I'm of the opinion that the reason you rarely (if ever) see a tractor flip straight over backwards at a tractor pull, it's because the tires are almost almost always spinning, and they usually add enough weight forward of the rear axle to keep the front end about 3 ft off the ground (for best weight transfer).
Now, I also have the opinion that if you have something hooked to the rear of the tractor and it offers enough resistance, be it attached above the axle or below the axle, and with enough torque from the engine, and if one or both of the rear tires suddenly finds traction and stops spinning, that it can and WILL almost certainly flip over backwards. That may be an uncommon sequence of events, but that's why they call them accidents.

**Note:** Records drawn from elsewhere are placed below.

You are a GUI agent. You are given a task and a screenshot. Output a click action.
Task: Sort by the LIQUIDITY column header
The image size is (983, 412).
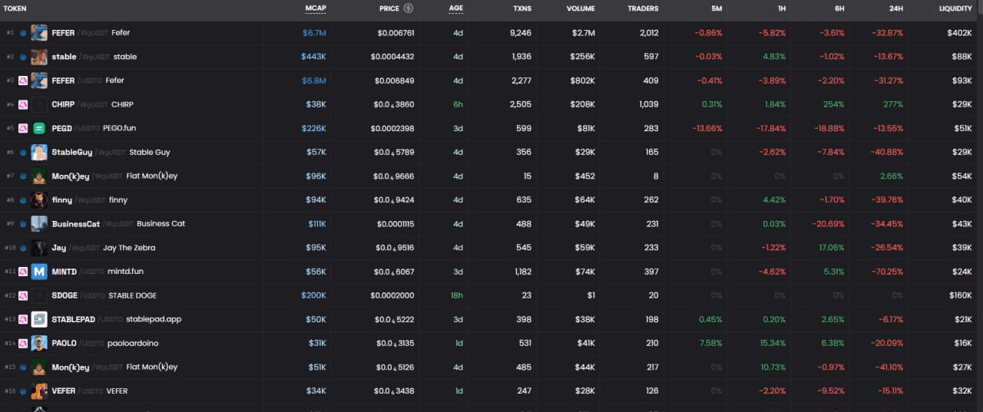[x=955, y=8]
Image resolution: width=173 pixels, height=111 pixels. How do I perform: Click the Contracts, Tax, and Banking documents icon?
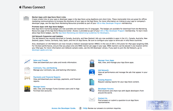click(27, 70)
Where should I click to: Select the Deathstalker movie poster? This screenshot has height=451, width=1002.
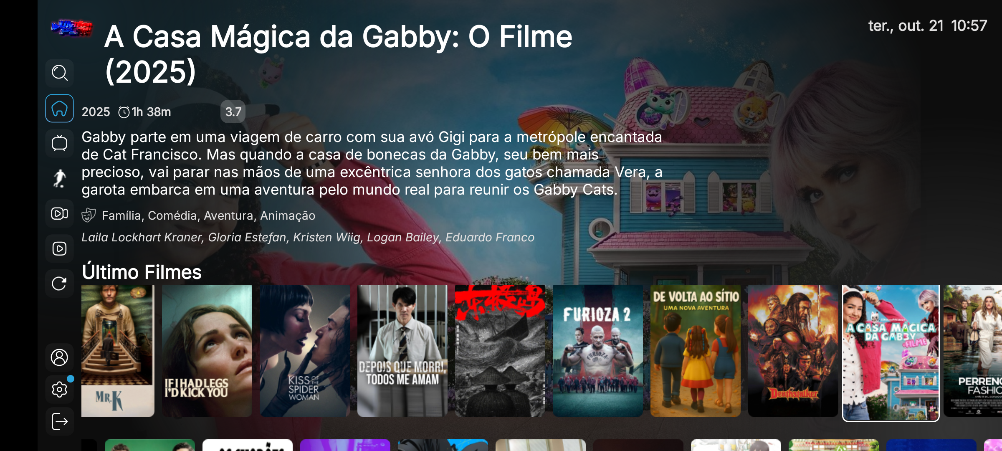click(x=793, y=351)
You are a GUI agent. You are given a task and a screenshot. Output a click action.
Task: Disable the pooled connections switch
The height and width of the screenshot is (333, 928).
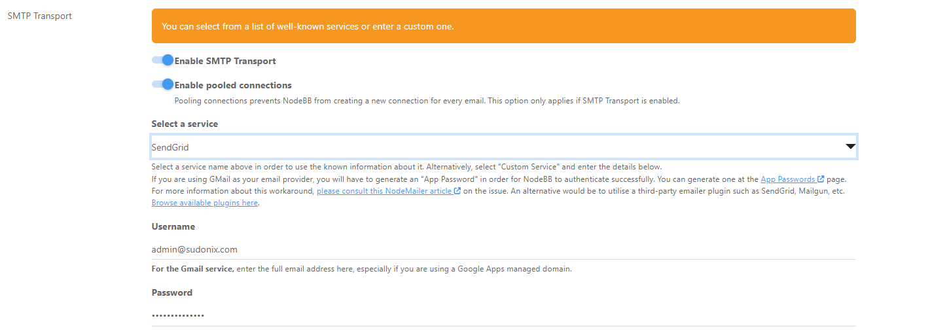click(x=162, y=84)
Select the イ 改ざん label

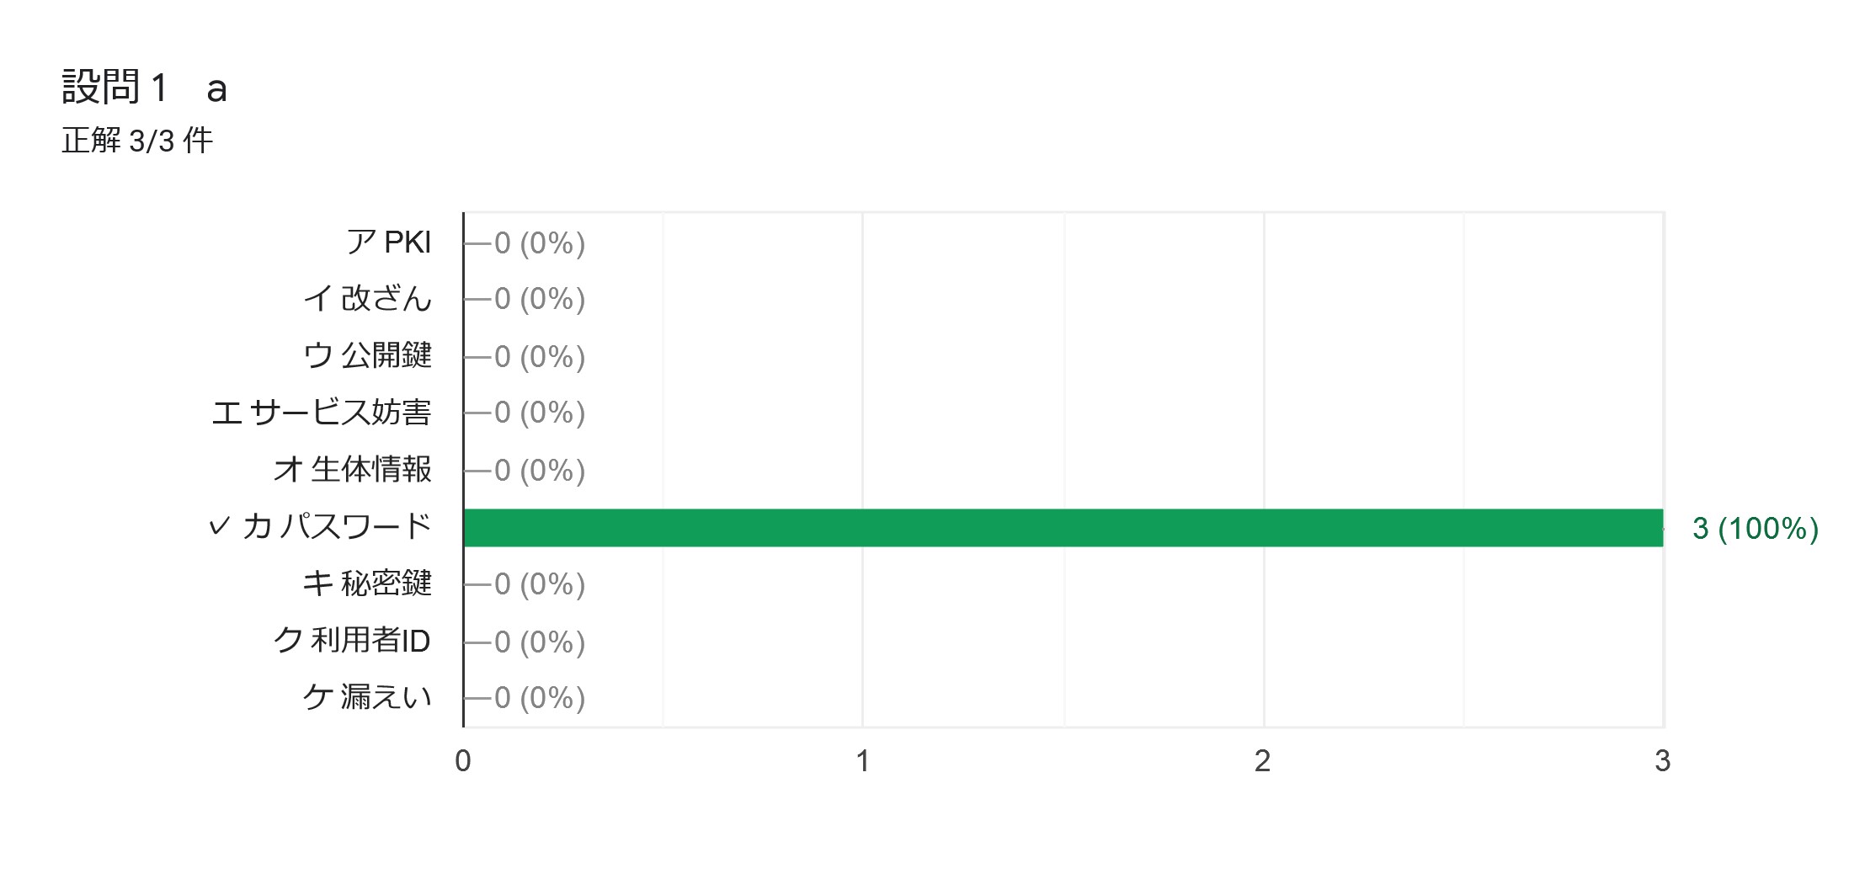(x=367, y=299)
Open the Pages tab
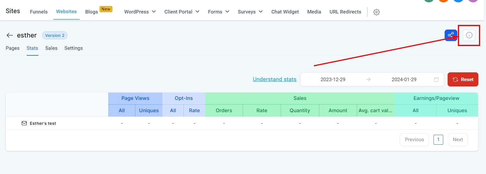Viewport: 486px width, 174px height. [13, 48]
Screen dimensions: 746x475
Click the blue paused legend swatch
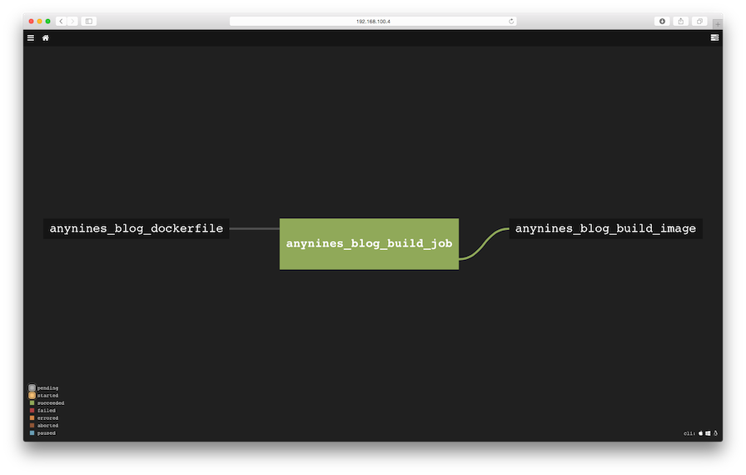[32, 433]
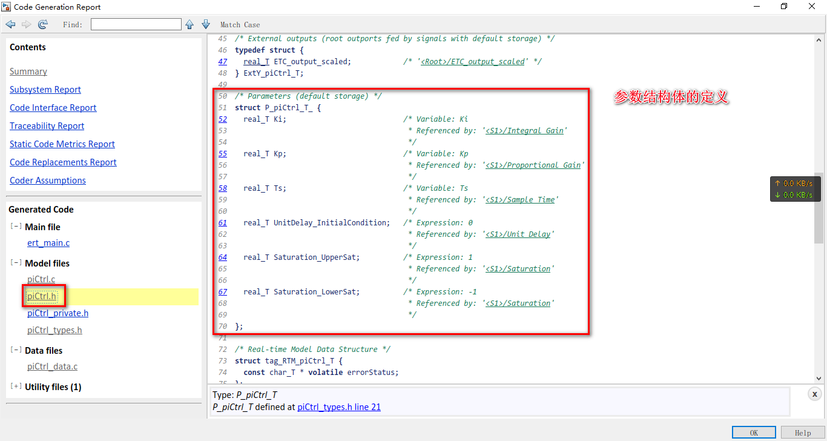
Task: Navigate back using the back arrow icon
Action: click(x=10, y=24)
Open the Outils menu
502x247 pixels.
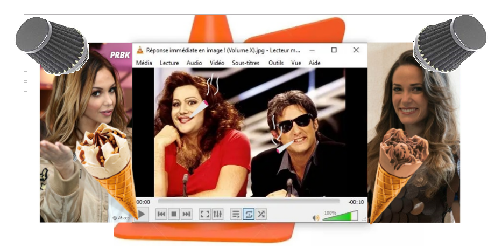(x=275, y=63)
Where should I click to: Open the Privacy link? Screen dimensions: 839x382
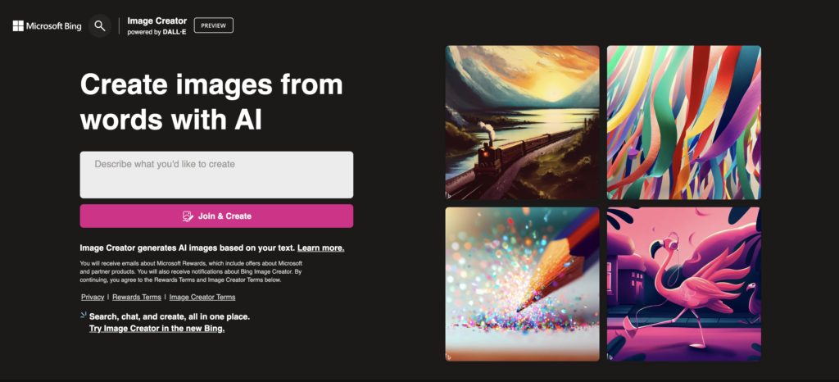(x=93, y=297)
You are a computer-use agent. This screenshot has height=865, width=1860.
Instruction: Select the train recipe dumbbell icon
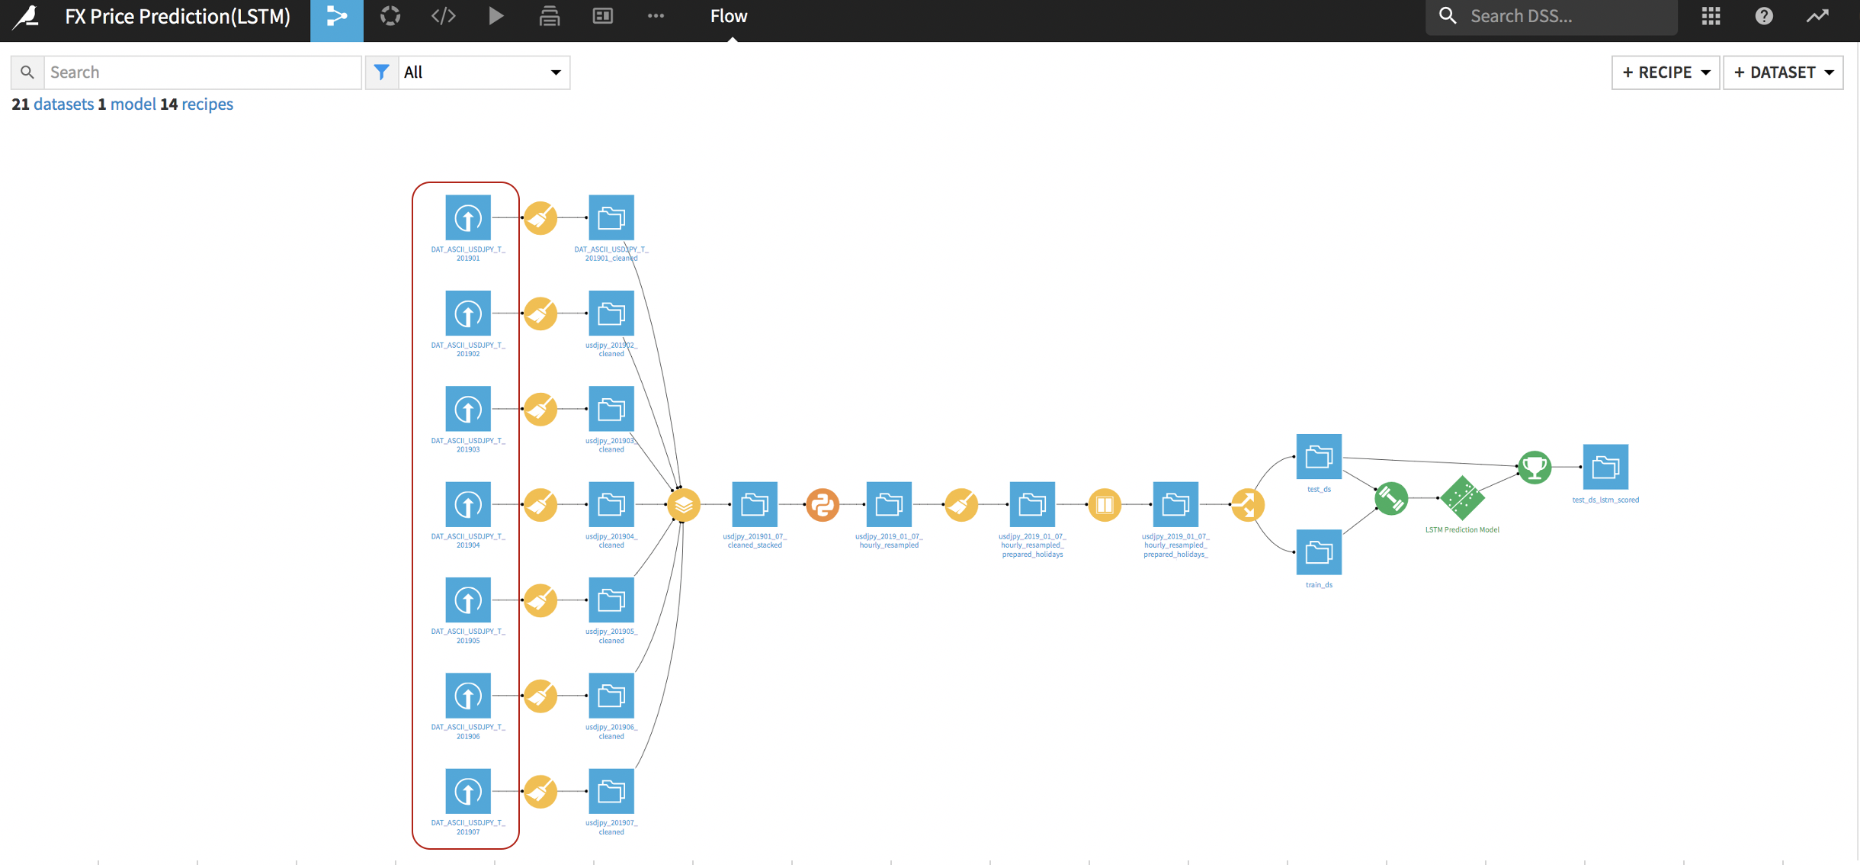point(1391,498)
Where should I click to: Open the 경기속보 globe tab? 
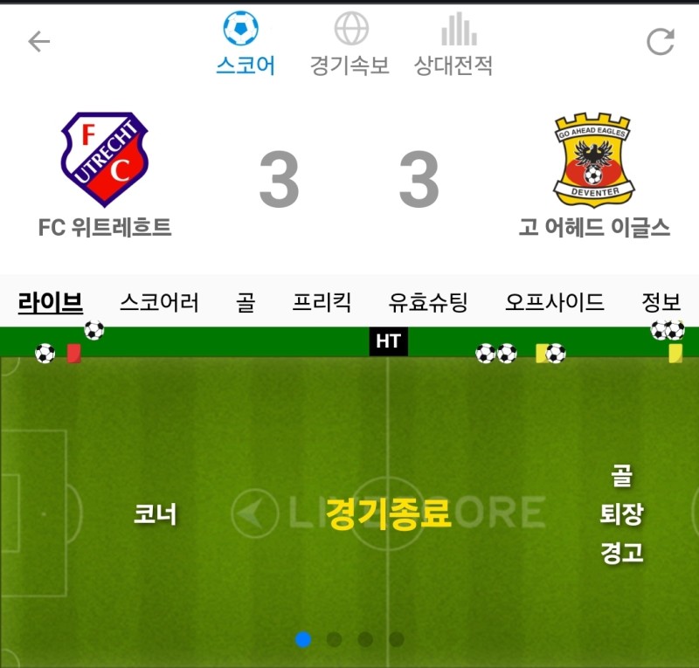click(x=350, y=45)
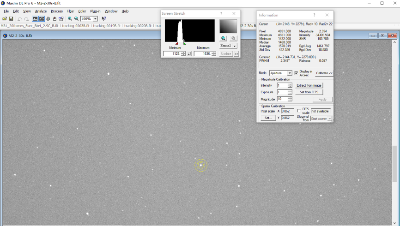Click the context help arrow icon

pos(104,19)
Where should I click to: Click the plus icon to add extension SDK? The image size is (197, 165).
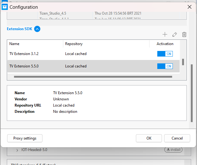[165, 34]
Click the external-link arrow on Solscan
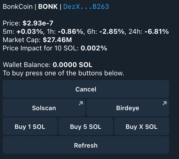The image size is (179, 159). 81,103
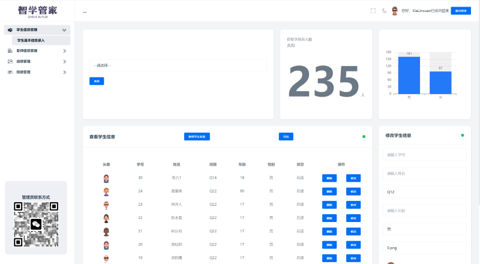Expand the 班级管理 menu arrow
The image size is (480, 264).
coord(64,72)
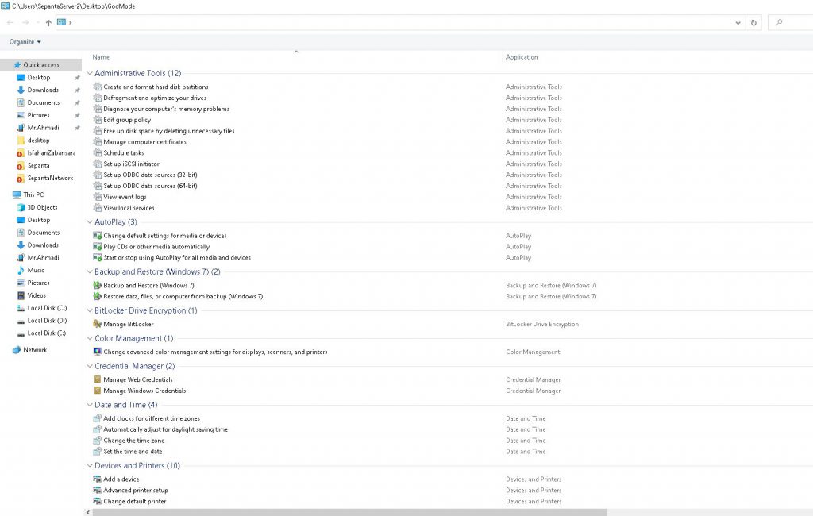Collapse the Credential Manager group

pyautogui.click(x=89, y=366)
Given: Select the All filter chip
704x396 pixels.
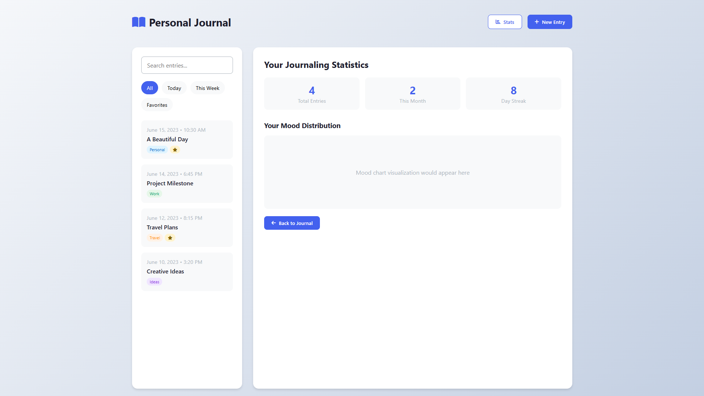Looking at the screenshot, I should tap(150, 88).
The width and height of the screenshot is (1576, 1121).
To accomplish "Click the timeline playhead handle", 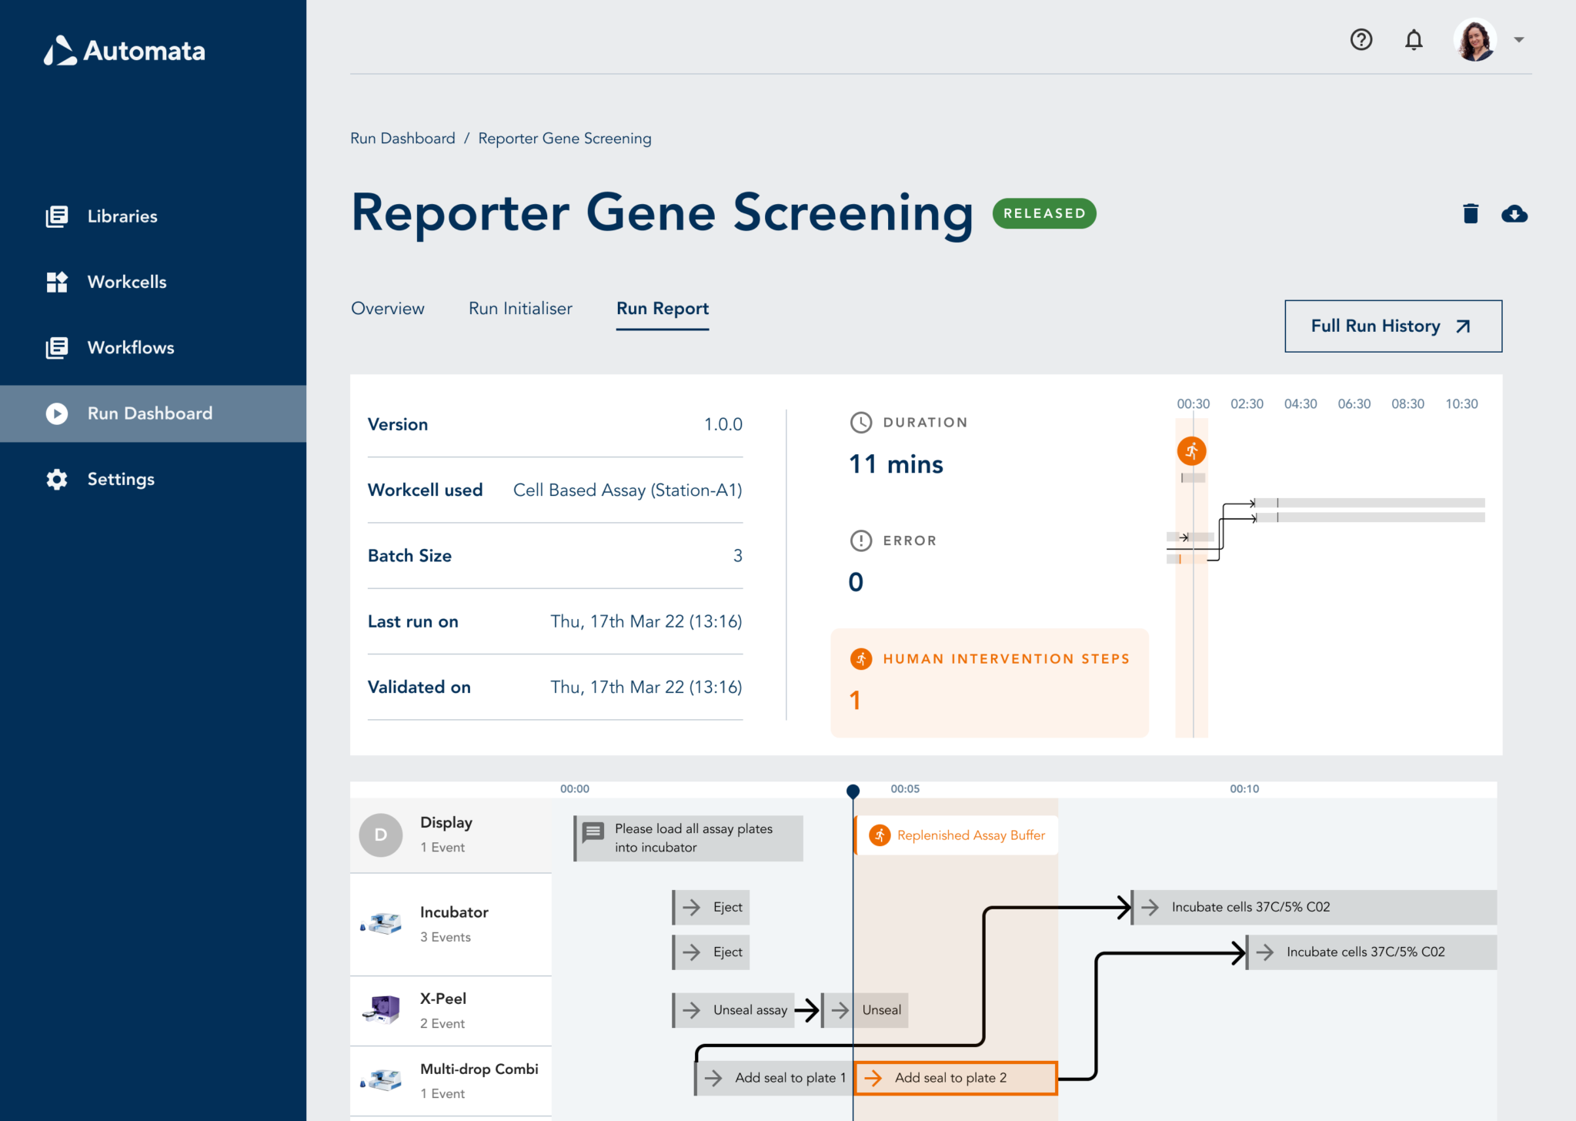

I think there are enough deceased tractor operators that would almost certainly bear witness to that, if they could only speak now. That's all I'll say about it.
It doesn't NEED "opinion" - it is simple physics.
In order for the tractor to flip over backwards the point where the draw bar is attached to the chain would have to move FORWARDS.
Under the conditions specified by the O/P that doesn't happen, or at least he didn't ask whether it would flip if/when the chain breaks (-:
I think the attachment point can't get ahead of the rear axle center line - please explain if I am wrong (-:
That attachment point goes lower and lower to the ground as the tractor STARTS to rotate, it approaches the horizontal plane that the tires are on, but an equilibrium is reached before that.
BTW, I was trained to ALWAYS park tractors "nose in" to the wall of the barn.
a) It keeps driving sleet out of the engine compartment.
b) You ALWAYS have to back them out the next morning, which makes for less of a rude awakening if the tires are frozen to the ground.